Priceline (PCLN) saw a strong rise on Monday after posting better than expected profit. The online travel booking company reported a rise in net profit of 32 percent to $576.5 million, or $10.89 per share, for 2Q14. The company earned $12.51 per share, excluding items. Analysts had expected earnings per share of $12.04 for the quarter. Priceline disappointed on outlook, estimating an adjusted profit of $19.60 to $21.10 per share for 3Q14 due to expenses related to expansion; analysts had predicted $21.28 per share.
Shares in Priceline rose just over 2% in trading Monday, moving from an open of $1,281.56 to finish the day at $1309.28.
Priceline has strong opportunities ahead and it appears to be underpriced compared to its largest rival. The company has its work cut out for it as the US and global economies begin contraction, but those factors will affect all companies in the travel sector, but the strengths should outweigh the weaknesses, making Priceline a good long position.
Darren Huston, President and CEO of the Priceline Group, said the company is focusing on customer experience, content expansion, and market penetration. He continued by saying that he believes Priceline's expanded partnership with China's Ctrip and its June acquisition of OpenTable would help the company achieve those directives.
"Priceline said last week that it would invest $500 million in China's Ctrip.com International to give customers access to more than 100,000 places to stay in the Greater China region," says Reuters. "Priceline bought restaurant reservation website OpenTable in June in an attempt to become a one-stop shop for travelers. The company, which plans to increase its investment in OpenTable in the third quarter, has launched mobile apps to reserve tables through OpenTable in New York. Priceline said it would launch the app in 20 U.S. cities before the end of the year."
The strategy is a smart one. Domestic travel sales trail global travel sales, expanding into domestic food reservations would help Priceline fill the gap and the company's enhanced relationship with Ctrip plays on the company's already strong international travel numbers.
However, travel is highly dependent on the performance of the economy. While some things have gone well lately - for instance, US unemployment declined by 1.1% over the past 12 months - the outlook for the US economy and the broader global economy is not so strong.

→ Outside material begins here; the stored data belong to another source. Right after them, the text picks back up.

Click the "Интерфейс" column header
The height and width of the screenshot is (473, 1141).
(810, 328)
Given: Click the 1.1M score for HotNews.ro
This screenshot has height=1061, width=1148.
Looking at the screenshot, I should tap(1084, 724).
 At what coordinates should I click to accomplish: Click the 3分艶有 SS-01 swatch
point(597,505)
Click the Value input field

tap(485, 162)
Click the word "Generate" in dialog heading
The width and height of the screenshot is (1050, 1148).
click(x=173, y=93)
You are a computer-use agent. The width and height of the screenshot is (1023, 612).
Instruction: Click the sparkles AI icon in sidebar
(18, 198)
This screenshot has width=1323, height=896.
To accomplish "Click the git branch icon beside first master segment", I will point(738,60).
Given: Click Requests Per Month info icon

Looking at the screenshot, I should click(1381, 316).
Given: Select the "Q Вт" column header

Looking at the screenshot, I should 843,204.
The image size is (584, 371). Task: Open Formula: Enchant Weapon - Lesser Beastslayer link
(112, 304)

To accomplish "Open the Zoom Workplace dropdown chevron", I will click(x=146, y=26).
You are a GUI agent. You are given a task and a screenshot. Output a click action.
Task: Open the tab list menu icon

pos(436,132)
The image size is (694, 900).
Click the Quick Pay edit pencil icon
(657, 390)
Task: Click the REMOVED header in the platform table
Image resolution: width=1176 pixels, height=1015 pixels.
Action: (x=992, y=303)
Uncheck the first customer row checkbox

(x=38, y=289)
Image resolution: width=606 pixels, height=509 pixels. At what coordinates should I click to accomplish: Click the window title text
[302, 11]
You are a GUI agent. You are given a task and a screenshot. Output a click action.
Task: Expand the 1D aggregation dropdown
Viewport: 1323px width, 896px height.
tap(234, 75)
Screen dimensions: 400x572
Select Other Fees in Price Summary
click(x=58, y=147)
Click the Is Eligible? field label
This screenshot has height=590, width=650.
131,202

"After the 2012 slowdown global economic growth is expected to pick up gradually through 2017. Nevertheless, growth is still expected to be lower than in the five years prior to 2008, and a number of concerns still weigh heavily on these forecasts," reports Dun and Bradstreet in a report published last year. "Slowdowns are anticipated in North America in 2013 and 2015, Asia/Pacific in 2016, and Latin America in 2017."
The US economy has been stuck at a 2% growth rate over the past few years and the IMF says that it will continue to grow at that rate in 2014, revising a previous estimate of 2.8%. In May, World Bank said that it too is cutting its prediction for both the US and global economy. The OECD echoed the concerns of its fellow agencies, predicting that the US economy will peak in 2015 before starting a steady decline that will last through to 2060.
A weaker economy means less disposable money from the world's more budget-conscious consumers (aka the ones using travel sites like Priceline), and less disposable money means less travel.
That said, the $68 billion market cap Priceline is strong amongst its competitors. Compared to rival Expedia (NASDAQ:EXPE), the company is underpriced. Priceline is priced at just 20 times its forward earnings and enjoyed 40% revenue growth for fiscal 2013. The company's share price is up 32% over the past 52 weeks, while the S&P 500 rose just 14.2%. In addition, analysts are encouraged. The consensus puts a one year price target of $1,441.08 on the company, a projected increase of over 10%.
In comparison, its largest competitor Expedia has a $10.68 billion market cap and is priced a little lower at 18 times its forward earnings but had considerably less growth last year, posting revenue gains of roughly 23%. Nevertheless, Expedia has climbed over 66% in the past 52-weeks. The company is currently priced at $83.94 per share with a one year price target of $88.33 - a projected gain of just over 5%.
Orbitz (NYSE:OWW) has a market cap of less than $1 billion and is priced in the middle of the three companies, with a forward PE of 19, but it is grossly down, falling 24.53% over the past 52-weeks. Analysts expect Orbitz will gain roughly 8% over the next year, moving from its current share price of $8.88 to $9.58.
Priceline is priced higher relative to its forward earnings but it has stronger growth prospects than its rivals and an expansion strategy that should allow the company to take advantage of favorable market conditions while they last. Priceline would make a good long term position for someone looking to invest in the budget travel industry.